Phubbing is a problem.

Phubbing is a portmanteau of ‘phone’ and ‘snubbing’ and occurs when conversation is interrupted by attention being given to a smart phone rather than the person you’re with. When it’s your loved one who bears the brunt of this compulsive action, it’s called phubbing - partner phone snubbing.

It’s a phenomenon directly resulting from the emergence of ‘phone addiction’ that, according to an extensive review of recent studies on the condition, is a problem tightly linked to unprecedented technological development over the past decade.

Unlike other forms of behavioural addiction such as gambling or gaming, in the same report it was noted that phone addiction seemingly affects young, extroverted women more than anyone else.


A recent study on how smart phone use impacts on romantic relationships has found that ‘phubbing’ decreases relationship satisfaction overall - especially for people who are already insecure in their relationships - and indirectly impacts depression. Of the 450 people surveyed in the high profile Baylor University study, more than 46 percent reported being ‘phubbed’ by their partner and 22 percent of relationships experienced conflict as a direct result.

“There are three important connection factors that will give us a sense of satisfaction in our relationships.
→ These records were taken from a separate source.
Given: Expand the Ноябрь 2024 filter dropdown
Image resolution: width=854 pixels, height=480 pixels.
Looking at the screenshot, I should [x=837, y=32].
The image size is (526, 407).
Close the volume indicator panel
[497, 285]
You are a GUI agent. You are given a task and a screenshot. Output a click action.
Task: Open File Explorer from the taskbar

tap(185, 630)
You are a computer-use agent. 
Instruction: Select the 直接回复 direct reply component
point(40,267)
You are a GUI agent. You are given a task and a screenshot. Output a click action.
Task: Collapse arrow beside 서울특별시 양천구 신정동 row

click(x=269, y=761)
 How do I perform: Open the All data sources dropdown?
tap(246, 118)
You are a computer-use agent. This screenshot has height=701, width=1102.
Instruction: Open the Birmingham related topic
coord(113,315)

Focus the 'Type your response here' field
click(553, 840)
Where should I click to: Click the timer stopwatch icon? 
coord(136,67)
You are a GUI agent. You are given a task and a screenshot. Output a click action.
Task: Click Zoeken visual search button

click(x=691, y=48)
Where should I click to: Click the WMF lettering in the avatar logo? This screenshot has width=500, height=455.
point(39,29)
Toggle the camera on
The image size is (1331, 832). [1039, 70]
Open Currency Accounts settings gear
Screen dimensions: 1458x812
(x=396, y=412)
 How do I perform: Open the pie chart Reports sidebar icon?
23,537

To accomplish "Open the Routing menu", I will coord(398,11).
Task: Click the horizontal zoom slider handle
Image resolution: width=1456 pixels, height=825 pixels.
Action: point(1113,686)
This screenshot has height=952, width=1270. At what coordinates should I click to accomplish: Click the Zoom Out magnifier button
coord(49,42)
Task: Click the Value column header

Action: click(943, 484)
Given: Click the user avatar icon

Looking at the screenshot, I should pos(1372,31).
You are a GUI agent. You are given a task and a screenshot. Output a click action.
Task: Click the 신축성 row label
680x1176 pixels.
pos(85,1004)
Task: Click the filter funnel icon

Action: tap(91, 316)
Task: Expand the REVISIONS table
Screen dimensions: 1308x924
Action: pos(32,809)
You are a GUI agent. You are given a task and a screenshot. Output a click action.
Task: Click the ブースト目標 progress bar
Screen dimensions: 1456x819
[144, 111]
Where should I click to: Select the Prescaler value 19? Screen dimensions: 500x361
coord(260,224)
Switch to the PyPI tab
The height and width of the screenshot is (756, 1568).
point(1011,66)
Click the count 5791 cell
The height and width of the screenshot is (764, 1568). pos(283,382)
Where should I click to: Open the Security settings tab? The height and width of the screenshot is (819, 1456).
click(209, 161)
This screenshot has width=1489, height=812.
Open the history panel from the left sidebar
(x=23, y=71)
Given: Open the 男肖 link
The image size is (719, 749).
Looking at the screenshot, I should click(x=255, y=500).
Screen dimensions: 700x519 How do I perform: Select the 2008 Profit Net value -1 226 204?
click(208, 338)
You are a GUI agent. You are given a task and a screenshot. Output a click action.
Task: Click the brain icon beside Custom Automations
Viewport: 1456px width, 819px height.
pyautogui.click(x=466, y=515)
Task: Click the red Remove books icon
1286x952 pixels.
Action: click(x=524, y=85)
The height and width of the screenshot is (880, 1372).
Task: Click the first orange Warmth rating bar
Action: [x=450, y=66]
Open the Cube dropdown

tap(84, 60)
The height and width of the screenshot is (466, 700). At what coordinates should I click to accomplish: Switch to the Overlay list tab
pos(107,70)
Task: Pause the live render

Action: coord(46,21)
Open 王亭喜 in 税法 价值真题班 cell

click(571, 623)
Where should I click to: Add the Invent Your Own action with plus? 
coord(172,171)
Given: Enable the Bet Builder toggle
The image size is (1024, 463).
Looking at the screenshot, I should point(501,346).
The first one is accessibility, that you’re both open and listening to one another,” Julie [Hart from The Hart Centre] says. “The second is responsiveness, as in you both empathise and try to understand how the other feels, as in 'get’ each other, and the third is engagement, so you're both making the time to be fully attentive to each other.

“Phubbing interferes with all three of these important factors so it’s no surprise to me that people are feeling less satisfied with their relationships because they're just not having quality time, and they're not feeling their partner 'gets' them or is there for them because there's always this constant distraction away.”
"Phubbing" is a silly term for a real problem.

Constantly messing with a phone when you're with a loved one is more than annoying. It's rude and it's selfish.

Before a concert or a play, people have their faces in their phones. At restaurants, people have their faces in their phones. At family gatherings, people have their faces in their phones. I do not.

A smart phone is great but not if you're a slave to it.